Liban-Israël: L'accord de démarcation des frontières maritimes menacé

  • Michel Aoun a déclaré que les révisions garantissent les droits du Liban à explorer le pétrole et le gaz dans les champs spécifiés dans la zone économique exclusive
  • Israël a annoncé jeudi qu'il rejetait les amendements demandés par le Liban à la proposition américaine

BEYROUTH: Israël a rejeté jeudi les révisions demandées par le Liban à une proposition de démarcation des frontières négociée par les États-Unis, remettant en cause des années d'efforts diplomatiques pour permettre aux deux pays d'extraire du gaz dans une partie contestée de la Méditerranée.

Le président libanais, Michel Aoun, a déclaré que les révisions apportées par le Liban à l'accord avec Israël garantissent les droits du Liban à chercher du pétrole et du gaz dans les champs spécifiés dans la zone économique exclusive.

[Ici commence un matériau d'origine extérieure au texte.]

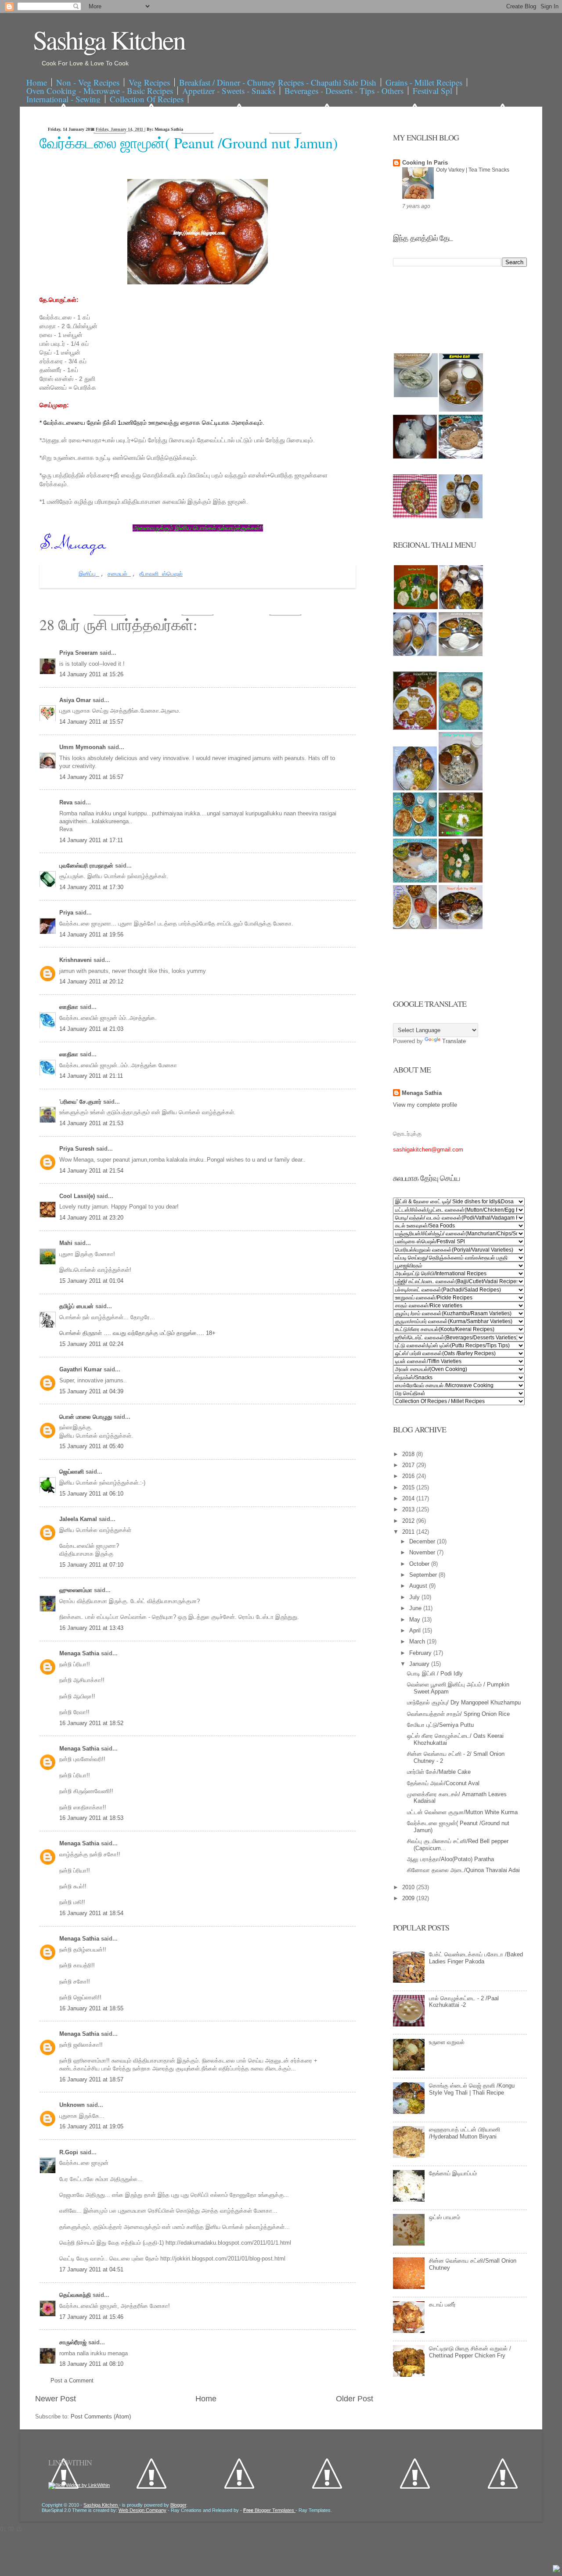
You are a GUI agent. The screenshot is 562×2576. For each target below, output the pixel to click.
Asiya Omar (76, 700)
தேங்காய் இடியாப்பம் (453, 2173)
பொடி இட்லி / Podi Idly (435, 1673)
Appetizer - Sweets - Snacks (228, 90)
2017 (409, 1465)
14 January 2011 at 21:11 (91, 1076)
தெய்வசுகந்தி (76, 2295)
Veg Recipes (149, 82)
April (415, 1630)
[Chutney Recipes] (416, 395)
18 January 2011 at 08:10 (91, 2364)
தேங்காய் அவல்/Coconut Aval (443, 1783)
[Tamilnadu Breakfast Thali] (415, 654)
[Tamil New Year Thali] (416, 607)
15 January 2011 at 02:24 (91, 1344)
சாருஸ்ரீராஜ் (73, 2342)
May (415, 1619)
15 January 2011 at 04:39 (91, 1391)
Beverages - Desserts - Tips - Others (344, 90)
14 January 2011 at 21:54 (91, 1170)
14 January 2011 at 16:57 (91, 777)
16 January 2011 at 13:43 (91, 1628)
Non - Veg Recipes (87, 82)
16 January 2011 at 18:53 (91, 1818)
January (420, 1664)
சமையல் (119, 574)
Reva (66, 802)
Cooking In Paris (425, 162)
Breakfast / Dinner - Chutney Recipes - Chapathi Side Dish (277, 82)
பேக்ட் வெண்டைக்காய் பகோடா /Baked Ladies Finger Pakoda (476, 1958)
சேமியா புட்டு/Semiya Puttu (440, 1725)
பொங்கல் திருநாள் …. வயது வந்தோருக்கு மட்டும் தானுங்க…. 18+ (137, 1333)
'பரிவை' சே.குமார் (81, 1101)
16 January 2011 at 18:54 (91, 1913)
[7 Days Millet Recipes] (415, 516)
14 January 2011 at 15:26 (91, 674)
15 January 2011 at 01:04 (91, 1280)
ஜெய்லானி (72, 1471)
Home (36, 82)
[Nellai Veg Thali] (461, 788)
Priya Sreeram (79, 652)
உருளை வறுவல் (447, 2042)
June (416, 1608)
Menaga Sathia (80, 1653)
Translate (454, 1041)
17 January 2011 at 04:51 (91, 2269)
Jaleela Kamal (79, 1519)
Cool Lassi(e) (78, 1196)
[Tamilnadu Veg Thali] (461, 607)
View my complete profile (425, 1104)
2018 (409, 1454)
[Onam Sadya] (461, 834)
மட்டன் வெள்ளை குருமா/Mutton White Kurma (462, 1812)
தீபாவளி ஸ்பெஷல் (161, 574)
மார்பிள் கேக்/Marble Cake (439, 1772)
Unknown (72, 2105)
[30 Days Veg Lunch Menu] (461, 516)
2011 (409, 1531)
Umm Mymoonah (83, 747)
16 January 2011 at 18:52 (91, 1723)
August (419, 1585)
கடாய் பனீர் (442, 2304)
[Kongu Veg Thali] (415, 788)
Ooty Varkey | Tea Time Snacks (472, 170)
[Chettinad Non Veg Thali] (415, 927)
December (423, 1541)
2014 (409, 1498)
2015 (409, 1487)
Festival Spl (432, 90)
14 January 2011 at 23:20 (91, 1217)
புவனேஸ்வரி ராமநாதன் (87, 865)
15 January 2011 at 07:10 (91, 1564)
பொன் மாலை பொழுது (86, 1417)
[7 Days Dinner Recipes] (461, 456)
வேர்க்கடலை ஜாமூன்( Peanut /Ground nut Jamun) (189, 143)
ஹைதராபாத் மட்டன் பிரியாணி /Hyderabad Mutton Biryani (464, 2133)
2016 (409, 1476)
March (418, 1641)
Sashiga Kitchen (109, 39)
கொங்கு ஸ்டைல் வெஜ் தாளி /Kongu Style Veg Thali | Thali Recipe (472, 2089)
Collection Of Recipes (147, 99)
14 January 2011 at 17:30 (91, 887)
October (420, 1564)
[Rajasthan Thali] (415, 728)
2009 (409, 1898)
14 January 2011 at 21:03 (91, 1029)
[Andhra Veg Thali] (461, 654)
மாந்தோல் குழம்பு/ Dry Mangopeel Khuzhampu (464, 1702)
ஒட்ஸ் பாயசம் (444, 2217)
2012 (409, 1521)
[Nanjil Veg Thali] (461, 927)
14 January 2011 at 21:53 (91, 1123)
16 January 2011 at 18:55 (91, 2008)
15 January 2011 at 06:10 (91, 1493)
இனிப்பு (89, 574)
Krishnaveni (76, 960)
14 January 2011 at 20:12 (91, 981)
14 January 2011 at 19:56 (91, 934)
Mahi (66, 1243)
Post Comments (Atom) (101, 2416)
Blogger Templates (269, 2510)
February (421, 1653)
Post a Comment (72, 2380)
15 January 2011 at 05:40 (91, 1446)
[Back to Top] (556, 2569)
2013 (409, 1509)
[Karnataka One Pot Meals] (461, 728)
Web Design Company (142, 2510)
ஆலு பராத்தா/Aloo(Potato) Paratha (450, 1859)
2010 (409, 1887)
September (424, 1574)
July (415, 1597)
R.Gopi (69, 2152)
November (423, 1552)
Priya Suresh (77, 1148)
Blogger (178, 2505)
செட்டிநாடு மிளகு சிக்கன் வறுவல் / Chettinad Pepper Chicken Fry (470, 2352)
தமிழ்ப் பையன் (77, 1306)
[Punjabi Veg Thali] (415, 834)
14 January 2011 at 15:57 (91, 721)
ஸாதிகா (69, 1007)
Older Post (354, 2398)
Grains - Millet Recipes (423, 82)
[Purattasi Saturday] (461, 880)
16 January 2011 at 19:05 (91, 2126)
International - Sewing (63, 99)
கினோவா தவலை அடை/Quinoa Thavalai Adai (463, 1870)
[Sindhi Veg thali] (415, 880)
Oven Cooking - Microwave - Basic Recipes (99, 90)
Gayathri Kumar (81, 1369)
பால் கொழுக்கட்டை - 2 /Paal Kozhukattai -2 (464, 2002)
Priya (67, 912)
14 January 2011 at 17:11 (91, 840)
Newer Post (55, 2398)
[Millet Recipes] (461, 409)
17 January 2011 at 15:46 (91, 2317)
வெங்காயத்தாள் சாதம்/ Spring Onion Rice (458, 1714)
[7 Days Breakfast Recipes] (415, 456)
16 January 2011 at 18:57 (91, 2079)
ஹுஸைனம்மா (76, 1590)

Il a ajouté que les révisions du Liban empêchent toute interprétation qui ne s'applique pas au cadre que le Liban a spécifié pour le processus de démarcation lors des négociations indirectes menées par le médiateur américain, Amos Hochstein, qui ont duré plusieurs mois.

Israël a annoncé jeudi qu'il rejetait les amendements demandés par le Liban à la proposition américaine.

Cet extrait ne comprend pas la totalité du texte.